• _Provided information_
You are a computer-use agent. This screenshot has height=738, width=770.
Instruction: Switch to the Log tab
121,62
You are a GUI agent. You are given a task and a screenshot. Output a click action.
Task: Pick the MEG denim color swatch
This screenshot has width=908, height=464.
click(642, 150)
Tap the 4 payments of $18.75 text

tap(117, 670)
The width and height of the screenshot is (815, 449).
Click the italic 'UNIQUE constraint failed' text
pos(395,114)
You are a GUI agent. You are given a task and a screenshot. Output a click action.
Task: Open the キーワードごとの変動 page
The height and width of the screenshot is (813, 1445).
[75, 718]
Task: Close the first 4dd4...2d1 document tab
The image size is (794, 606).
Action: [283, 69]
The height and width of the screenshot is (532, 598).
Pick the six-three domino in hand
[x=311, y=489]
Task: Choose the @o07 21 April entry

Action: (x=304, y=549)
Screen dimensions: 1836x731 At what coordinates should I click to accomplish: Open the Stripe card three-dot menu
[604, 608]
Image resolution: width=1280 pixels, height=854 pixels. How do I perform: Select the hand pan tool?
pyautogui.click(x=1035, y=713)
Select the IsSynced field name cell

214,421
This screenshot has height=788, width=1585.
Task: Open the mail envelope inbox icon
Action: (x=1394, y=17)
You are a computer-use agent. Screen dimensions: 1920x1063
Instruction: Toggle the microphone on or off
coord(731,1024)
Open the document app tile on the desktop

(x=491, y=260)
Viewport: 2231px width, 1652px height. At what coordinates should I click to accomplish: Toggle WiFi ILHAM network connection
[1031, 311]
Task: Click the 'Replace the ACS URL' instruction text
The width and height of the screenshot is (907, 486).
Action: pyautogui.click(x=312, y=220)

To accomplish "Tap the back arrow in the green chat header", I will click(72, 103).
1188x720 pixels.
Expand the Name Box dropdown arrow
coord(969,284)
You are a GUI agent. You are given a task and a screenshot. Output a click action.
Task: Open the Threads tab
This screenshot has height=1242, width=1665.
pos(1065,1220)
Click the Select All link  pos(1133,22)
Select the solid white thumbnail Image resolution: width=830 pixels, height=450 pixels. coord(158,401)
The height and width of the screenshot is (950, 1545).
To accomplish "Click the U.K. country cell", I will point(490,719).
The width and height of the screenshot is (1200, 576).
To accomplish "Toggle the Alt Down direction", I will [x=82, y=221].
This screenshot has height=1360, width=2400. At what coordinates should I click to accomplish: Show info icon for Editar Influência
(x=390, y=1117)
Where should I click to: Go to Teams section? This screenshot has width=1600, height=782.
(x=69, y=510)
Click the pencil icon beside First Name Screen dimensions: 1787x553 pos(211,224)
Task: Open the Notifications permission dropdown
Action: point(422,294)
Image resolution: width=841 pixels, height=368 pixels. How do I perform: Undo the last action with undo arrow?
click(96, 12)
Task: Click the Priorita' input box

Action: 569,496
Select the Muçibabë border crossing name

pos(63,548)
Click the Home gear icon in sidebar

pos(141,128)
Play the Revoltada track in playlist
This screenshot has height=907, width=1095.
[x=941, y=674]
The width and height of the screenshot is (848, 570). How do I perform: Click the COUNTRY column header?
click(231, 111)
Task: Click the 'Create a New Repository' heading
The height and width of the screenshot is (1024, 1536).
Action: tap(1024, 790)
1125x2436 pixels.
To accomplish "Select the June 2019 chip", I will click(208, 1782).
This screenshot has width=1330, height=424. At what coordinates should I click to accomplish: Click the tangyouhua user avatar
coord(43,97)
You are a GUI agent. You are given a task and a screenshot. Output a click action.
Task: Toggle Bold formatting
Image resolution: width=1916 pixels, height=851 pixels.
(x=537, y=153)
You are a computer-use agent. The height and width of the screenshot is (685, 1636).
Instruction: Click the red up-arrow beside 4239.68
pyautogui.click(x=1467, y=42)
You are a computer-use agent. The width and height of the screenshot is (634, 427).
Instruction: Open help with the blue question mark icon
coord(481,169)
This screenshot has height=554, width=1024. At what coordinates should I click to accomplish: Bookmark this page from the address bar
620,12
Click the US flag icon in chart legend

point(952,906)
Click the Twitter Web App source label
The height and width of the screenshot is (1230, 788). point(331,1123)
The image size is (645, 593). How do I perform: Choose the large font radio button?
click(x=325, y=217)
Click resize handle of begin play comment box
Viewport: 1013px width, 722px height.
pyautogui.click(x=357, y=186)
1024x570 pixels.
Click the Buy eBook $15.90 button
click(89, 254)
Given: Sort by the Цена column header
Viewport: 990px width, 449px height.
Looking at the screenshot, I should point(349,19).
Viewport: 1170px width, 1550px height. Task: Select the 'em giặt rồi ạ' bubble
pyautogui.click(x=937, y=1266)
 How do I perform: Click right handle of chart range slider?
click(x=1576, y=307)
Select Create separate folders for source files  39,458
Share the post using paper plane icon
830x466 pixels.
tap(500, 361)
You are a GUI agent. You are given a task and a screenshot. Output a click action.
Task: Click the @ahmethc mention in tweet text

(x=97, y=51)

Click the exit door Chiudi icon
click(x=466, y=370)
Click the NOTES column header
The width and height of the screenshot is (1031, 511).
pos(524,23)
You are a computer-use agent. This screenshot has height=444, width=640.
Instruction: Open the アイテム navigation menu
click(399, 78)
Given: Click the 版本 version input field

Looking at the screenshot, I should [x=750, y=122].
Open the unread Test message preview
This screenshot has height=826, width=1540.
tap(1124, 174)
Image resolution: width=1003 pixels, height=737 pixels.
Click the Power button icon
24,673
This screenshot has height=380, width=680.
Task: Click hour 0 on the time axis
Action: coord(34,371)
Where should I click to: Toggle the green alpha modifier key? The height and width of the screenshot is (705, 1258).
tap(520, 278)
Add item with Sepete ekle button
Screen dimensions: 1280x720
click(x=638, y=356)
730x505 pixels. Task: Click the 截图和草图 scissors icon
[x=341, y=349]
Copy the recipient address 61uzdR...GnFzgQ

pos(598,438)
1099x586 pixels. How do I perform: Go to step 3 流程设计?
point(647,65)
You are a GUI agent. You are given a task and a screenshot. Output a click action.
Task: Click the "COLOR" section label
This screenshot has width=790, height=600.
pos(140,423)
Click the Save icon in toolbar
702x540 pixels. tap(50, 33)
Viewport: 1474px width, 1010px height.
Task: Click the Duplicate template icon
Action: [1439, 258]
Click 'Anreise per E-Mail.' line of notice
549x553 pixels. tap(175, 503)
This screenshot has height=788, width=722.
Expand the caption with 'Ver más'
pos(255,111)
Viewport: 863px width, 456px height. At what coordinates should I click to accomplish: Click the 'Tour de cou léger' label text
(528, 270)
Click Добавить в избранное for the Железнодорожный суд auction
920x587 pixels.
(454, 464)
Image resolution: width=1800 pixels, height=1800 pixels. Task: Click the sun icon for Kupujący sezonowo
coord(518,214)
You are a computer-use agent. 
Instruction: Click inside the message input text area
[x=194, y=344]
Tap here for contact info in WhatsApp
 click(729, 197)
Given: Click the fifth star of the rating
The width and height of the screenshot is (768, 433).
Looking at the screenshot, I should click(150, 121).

• _What is expected_
Where in the entries above does the word "computer" appear? Copy each line that has it.

• _Written answer_
You are a computer-use agent. This screenshot has height=738, width=770.
You are a computer-use agent. Screen dimensions: 1920x1063
You are a computer-use agent. The height and width of the screenshot is (685, 1636).
You are a computer-use agent. The width and height of the screenshot is (634, 427).
You are a computer-use agent. This screenshot has height=444, width=640.
You are a computer-use agent. 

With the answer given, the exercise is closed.